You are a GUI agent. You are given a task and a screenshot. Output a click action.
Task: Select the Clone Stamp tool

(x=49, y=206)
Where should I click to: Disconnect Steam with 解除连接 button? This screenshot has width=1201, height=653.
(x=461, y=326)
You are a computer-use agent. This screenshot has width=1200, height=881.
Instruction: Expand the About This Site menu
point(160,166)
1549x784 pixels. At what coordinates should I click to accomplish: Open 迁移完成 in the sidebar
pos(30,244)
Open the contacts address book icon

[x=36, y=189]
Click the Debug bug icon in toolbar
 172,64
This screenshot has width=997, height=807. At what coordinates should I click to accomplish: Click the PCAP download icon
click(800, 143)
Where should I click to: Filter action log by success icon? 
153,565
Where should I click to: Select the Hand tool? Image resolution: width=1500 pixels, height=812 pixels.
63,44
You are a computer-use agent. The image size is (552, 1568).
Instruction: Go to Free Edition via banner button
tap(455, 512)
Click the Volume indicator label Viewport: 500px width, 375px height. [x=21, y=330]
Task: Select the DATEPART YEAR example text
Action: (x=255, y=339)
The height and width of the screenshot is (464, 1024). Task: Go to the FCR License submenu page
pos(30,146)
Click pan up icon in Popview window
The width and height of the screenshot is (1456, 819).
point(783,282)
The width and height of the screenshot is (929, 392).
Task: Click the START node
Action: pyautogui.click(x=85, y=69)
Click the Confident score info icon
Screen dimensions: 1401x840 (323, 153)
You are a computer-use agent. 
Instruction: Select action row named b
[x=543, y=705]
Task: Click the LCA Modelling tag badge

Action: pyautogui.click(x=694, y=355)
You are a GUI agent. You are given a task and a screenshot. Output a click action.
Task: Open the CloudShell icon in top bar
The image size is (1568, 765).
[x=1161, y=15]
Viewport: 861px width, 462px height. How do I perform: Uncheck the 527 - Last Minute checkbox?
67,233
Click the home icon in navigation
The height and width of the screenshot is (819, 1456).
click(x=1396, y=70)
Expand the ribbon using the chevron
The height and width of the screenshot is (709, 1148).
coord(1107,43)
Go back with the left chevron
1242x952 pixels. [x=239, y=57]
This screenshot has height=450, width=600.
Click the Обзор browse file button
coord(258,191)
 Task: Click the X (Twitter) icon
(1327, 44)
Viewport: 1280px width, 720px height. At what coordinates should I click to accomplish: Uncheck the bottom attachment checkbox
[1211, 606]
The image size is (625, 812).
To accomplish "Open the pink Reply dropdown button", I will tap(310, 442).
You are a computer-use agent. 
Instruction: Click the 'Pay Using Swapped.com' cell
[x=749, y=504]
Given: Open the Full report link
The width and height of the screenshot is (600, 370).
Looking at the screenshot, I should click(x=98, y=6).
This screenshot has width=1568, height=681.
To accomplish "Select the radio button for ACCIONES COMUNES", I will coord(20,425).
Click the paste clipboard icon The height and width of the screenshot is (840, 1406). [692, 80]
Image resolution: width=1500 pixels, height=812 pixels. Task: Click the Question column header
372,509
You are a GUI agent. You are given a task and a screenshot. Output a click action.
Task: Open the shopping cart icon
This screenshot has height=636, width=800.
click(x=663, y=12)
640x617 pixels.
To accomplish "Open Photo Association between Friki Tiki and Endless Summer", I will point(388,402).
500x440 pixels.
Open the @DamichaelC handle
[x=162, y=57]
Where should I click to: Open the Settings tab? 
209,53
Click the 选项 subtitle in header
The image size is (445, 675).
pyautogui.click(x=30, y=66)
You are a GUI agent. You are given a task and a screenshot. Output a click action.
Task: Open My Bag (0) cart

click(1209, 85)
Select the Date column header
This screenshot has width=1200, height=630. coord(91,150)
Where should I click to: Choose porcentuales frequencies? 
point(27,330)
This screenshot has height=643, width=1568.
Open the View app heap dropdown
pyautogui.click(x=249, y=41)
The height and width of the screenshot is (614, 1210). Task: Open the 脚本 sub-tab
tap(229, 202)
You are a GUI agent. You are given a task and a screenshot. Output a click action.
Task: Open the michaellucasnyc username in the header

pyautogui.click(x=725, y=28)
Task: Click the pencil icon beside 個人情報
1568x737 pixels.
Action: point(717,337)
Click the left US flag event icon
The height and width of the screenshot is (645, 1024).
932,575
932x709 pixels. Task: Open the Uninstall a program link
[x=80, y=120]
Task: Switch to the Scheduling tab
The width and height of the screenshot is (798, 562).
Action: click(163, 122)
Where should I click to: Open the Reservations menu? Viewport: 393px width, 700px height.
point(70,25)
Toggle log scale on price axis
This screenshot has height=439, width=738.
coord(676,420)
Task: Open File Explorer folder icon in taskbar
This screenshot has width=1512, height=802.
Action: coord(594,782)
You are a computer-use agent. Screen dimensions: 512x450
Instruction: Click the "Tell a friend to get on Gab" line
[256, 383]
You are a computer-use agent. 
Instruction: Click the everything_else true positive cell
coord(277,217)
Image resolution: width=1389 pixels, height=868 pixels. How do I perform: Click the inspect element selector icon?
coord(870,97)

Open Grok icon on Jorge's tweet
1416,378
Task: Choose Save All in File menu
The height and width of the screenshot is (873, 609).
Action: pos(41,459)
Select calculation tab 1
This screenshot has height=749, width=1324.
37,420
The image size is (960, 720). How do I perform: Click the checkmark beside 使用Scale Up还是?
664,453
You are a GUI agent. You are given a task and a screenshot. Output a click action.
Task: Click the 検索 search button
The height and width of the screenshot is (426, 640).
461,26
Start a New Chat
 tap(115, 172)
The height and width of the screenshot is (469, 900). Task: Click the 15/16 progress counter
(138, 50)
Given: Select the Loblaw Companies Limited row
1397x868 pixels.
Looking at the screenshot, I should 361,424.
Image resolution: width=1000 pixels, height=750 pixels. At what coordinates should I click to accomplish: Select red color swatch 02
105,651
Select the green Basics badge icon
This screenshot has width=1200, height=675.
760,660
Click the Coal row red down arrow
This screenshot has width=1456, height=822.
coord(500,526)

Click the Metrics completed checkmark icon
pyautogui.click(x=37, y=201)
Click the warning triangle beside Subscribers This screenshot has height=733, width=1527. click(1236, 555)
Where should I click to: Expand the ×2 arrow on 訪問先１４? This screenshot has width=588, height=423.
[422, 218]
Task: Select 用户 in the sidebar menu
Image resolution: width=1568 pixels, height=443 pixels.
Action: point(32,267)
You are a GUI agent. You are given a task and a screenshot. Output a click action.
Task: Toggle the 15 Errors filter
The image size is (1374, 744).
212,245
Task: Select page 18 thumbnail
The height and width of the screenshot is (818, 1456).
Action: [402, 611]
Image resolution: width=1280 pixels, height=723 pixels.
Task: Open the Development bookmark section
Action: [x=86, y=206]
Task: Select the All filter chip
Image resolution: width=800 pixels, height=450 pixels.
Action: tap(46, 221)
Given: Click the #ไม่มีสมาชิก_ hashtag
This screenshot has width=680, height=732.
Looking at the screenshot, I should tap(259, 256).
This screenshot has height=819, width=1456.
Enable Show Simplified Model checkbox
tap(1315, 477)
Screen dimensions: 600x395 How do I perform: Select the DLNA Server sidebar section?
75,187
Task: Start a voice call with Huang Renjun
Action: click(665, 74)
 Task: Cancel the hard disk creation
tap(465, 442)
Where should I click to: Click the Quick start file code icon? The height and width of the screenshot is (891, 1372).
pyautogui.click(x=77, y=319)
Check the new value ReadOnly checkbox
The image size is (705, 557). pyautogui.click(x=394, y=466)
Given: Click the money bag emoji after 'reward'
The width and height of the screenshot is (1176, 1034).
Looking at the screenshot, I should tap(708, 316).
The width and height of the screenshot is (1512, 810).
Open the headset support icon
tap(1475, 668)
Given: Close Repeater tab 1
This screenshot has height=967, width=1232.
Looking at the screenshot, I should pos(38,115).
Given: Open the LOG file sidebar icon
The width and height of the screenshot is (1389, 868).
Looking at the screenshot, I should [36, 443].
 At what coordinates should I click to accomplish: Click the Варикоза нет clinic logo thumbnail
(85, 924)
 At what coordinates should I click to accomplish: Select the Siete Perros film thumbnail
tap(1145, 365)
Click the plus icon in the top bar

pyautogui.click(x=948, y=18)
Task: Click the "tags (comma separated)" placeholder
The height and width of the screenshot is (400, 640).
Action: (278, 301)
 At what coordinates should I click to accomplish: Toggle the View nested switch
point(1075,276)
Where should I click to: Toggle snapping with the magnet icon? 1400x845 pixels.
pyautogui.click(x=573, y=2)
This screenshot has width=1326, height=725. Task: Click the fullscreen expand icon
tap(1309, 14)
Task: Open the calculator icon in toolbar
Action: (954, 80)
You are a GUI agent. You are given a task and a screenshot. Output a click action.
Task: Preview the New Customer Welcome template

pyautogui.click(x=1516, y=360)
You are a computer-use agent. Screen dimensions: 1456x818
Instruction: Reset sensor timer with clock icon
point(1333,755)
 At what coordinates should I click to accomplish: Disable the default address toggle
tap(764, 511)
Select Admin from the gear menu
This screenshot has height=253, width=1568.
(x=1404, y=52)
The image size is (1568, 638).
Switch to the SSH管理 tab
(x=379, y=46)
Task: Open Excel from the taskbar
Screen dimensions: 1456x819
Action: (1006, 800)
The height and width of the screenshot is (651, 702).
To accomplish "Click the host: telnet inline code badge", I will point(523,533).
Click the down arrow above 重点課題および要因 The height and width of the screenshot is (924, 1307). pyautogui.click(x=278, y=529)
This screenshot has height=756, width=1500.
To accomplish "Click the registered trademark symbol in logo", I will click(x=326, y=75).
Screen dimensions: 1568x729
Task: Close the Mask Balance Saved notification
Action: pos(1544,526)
- - - - - - -
**REQUEST:**
Report how many lines of the items contain the string "cart", with case counting. Give only the number.

**TASK RESULT:**
2